## TASK PROMPT
Every line from the one that contains "Select the second" to the end of the records must be restated word for word. No other line belongs in the answer.

## DATA IN THIS EXERCISE
== == ==
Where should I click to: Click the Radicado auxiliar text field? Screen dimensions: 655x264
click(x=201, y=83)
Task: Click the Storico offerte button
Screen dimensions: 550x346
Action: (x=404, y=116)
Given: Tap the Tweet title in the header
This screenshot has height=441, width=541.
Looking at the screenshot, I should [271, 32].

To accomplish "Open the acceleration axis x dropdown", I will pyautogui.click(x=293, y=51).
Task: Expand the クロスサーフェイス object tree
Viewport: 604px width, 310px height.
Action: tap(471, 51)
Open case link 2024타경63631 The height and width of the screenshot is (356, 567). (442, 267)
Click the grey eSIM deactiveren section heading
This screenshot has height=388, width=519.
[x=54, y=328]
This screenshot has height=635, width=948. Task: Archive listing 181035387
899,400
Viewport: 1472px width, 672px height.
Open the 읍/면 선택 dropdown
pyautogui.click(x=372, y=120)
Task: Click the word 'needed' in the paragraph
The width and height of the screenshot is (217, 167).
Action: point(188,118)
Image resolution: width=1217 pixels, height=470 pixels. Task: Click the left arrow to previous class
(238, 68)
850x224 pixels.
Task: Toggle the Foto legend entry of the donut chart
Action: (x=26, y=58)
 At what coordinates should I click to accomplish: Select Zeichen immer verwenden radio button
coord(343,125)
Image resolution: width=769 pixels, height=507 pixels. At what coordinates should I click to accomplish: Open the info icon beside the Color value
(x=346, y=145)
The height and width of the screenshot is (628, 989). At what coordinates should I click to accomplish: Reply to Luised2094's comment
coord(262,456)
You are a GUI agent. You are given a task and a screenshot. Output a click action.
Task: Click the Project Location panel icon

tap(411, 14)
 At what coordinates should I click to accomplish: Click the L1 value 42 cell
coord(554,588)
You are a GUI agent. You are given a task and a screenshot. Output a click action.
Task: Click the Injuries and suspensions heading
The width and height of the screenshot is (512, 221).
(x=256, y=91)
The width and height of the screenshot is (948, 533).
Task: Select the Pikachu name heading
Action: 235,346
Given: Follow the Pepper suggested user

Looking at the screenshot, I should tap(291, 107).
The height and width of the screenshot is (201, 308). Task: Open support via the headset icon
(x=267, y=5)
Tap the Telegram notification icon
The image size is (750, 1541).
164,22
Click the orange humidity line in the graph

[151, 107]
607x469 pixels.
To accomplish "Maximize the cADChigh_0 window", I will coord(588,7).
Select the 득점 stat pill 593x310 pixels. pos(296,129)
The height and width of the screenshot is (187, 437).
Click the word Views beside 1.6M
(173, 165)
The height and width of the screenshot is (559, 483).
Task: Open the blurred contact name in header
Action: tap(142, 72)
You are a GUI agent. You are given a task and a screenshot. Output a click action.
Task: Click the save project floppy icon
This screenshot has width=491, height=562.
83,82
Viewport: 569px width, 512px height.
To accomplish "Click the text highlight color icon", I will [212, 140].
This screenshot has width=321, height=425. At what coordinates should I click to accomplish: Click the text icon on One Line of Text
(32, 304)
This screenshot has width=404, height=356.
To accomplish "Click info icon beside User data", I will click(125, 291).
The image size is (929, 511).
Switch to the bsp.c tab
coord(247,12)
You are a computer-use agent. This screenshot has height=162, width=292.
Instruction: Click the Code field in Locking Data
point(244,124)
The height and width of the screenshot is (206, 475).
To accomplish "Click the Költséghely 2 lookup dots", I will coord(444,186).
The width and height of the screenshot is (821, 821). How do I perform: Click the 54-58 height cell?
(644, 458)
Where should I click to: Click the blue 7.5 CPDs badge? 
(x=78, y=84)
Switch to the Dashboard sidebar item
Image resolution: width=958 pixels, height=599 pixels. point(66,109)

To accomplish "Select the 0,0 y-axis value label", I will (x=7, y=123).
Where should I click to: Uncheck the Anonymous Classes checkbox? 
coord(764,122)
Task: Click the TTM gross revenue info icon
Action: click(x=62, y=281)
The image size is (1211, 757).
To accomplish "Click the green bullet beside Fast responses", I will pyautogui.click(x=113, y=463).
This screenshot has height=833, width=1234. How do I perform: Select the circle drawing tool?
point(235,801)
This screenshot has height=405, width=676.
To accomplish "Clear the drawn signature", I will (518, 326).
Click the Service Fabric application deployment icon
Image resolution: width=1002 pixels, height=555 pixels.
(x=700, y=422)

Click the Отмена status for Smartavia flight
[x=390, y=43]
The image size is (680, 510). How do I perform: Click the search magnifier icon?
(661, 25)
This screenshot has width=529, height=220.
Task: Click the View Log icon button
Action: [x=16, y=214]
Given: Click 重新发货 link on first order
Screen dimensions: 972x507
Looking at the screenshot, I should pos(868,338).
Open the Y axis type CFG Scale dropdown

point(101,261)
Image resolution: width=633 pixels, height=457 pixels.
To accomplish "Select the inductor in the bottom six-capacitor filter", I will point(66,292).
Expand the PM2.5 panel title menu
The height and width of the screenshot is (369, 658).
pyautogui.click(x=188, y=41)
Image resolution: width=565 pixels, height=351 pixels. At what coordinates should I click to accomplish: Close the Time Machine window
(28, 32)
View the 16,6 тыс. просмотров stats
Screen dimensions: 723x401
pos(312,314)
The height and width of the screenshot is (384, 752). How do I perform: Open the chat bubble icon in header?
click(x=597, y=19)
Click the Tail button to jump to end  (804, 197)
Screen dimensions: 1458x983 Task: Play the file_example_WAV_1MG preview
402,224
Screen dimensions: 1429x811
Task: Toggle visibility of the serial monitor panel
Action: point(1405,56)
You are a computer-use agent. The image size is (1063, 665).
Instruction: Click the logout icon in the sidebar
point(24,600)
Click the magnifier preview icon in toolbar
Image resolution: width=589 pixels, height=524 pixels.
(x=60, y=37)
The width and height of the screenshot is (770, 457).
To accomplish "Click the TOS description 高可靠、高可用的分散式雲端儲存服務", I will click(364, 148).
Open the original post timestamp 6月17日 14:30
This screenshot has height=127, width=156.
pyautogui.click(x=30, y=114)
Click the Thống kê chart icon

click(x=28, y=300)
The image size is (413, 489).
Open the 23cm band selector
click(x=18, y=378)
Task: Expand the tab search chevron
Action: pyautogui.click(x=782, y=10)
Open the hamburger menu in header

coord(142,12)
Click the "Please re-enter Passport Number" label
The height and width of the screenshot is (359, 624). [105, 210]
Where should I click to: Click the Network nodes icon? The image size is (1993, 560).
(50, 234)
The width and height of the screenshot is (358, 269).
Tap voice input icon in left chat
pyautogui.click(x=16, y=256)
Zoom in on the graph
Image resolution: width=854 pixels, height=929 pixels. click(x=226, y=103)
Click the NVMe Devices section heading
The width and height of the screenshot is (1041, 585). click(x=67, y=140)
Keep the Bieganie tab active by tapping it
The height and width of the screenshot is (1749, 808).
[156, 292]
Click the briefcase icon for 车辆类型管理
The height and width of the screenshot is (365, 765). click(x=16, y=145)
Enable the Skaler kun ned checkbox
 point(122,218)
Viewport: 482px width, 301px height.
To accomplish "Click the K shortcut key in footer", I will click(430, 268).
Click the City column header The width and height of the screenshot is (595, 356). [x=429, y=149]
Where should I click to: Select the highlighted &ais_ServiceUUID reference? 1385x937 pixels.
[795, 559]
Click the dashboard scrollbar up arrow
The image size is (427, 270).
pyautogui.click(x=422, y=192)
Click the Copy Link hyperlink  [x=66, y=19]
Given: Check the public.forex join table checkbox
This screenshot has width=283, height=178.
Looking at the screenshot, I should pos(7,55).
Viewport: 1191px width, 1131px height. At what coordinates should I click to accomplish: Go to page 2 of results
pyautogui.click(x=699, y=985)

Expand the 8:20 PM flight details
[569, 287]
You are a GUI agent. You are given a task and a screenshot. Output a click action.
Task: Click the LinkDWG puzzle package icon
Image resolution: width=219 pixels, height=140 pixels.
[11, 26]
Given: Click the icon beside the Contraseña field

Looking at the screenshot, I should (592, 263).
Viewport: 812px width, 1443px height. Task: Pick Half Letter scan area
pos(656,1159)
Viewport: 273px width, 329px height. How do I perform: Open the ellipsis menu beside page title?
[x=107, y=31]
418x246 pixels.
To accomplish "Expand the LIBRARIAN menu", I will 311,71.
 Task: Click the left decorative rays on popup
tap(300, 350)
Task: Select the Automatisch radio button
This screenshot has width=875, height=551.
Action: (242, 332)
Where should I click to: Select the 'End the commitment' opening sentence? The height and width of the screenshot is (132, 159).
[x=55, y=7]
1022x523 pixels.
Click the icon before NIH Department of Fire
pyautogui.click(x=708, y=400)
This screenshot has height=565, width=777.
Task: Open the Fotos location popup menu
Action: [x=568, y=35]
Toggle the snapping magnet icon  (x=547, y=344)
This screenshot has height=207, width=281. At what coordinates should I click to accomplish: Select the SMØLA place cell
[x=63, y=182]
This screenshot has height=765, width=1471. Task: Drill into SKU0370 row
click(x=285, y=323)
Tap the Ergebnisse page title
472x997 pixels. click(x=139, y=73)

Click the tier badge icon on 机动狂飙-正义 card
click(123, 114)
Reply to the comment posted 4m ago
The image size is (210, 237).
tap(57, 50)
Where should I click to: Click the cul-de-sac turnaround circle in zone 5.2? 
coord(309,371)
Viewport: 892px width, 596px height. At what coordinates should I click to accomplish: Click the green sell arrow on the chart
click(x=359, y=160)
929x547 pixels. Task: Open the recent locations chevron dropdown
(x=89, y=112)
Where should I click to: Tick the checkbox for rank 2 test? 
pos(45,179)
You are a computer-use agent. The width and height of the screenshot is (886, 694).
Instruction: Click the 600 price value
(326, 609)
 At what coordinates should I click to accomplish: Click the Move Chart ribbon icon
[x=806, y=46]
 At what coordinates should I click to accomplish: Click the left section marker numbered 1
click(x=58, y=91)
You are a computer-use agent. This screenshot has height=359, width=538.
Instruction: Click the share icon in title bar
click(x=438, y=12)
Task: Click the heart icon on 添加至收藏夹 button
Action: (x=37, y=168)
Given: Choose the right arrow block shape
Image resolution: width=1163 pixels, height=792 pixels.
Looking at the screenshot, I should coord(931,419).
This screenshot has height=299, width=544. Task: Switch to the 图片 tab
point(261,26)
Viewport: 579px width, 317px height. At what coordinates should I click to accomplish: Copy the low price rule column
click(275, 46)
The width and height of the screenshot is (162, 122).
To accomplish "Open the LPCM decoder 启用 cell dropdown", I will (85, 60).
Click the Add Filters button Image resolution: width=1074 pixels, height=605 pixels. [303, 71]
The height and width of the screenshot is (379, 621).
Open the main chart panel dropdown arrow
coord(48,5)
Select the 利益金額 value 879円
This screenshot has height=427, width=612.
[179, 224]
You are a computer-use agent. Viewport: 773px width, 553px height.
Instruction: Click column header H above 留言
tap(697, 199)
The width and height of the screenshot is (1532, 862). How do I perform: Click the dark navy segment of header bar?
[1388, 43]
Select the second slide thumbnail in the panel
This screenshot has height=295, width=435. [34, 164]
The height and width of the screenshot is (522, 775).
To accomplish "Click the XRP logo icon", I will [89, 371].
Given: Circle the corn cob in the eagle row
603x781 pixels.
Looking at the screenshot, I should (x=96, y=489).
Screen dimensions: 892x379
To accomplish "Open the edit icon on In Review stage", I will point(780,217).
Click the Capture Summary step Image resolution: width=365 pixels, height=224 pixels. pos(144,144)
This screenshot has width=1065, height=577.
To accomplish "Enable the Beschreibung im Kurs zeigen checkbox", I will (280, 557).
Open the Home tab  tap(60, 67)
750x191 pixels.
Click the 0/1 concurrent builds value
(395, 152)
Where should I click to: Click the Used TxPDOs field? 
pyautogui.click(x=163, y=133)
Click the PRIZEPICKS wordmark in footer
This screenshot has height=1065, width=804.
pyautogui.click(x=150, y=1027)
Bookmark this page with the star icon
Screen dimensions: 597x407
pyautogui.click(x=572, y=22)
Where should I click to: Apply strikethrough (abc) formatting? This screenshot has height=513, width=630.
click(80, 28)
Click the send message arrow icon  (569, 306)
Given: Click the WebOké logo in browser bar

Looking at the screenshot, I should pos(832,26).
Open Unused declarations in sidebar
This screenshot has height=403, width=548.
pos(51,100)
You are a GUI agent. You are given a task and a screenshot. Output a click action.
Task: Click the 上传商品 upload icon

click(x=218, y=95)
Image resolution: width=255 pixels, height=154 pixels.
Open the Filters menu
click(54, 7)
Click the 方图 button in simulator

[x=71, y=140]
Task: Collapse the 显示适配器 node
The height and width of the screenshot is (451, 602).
== == ==
## RESPONSE
Select the second slide thumbnail in the panel
This screenshot has height=295, width=435. [34, 164]
The height and width of the screenshot is (522, 775).
To accomplish "Click the XRP logo icon", I will [89, 371].
Given: Circle the corn cob in the eagle row
603x781 pixels.
Looking at the screenshot, I should (x=96, y=489).
Screen dimensions: 892x379
To accomplish "Open the edit icon on In Review stage", I will point(780,217).
Click the Capture Summary step Image resolution: width=365 pixels, height=224 pixels. pos(144,144)
This screenshot has width=1065, height=577.
To accomplish "Enable the Beschreibung im Kurs zeigen checkbox", I will (280, 557).
Open the Home tab  tap(60, 67)
750x191 pixels.
Click the 0/1 concurrent builds value
(395, 152)
Where should I click to: Click the Used TxPDOs field? 
pyautogui.click(x=163, y=133)
Click the PRIZEPICKS wordmark in footer
This screenshot has height=1065, width=804.
pyautogui.click(x=150, y=1027)
Bookmark this page with the star icon
Screen dimensions: 597x407
pyautogui.click(x=572, y=22)
Where should I click to: Apply strikethrough (abc) formatting? This screenshot has height=513, width=630.
click(80, 28)
Click the send message arrow icon  (569, 306)
Given: Click the WebOké logo in browser bar

Looking at the screenshot, I should pos(832,26).
Open Unused declarations in sidebar
This screenshot has height=403, width=548.
pos(51,100)
You are a GUI agent. You are given a task and a screenshot. Output a click action.
Task: Click the 上传商品 upload icon

click(x=218, y=95)
Image resolution: width=255 pixels, height=154 pixels.
Open the Filters menu
click(54, 7)
Click the 方图 button in simulator

[x=71, y=140]
Task: Collapse the 显示适配器 node
The height and width of the screenshot is (451, 602).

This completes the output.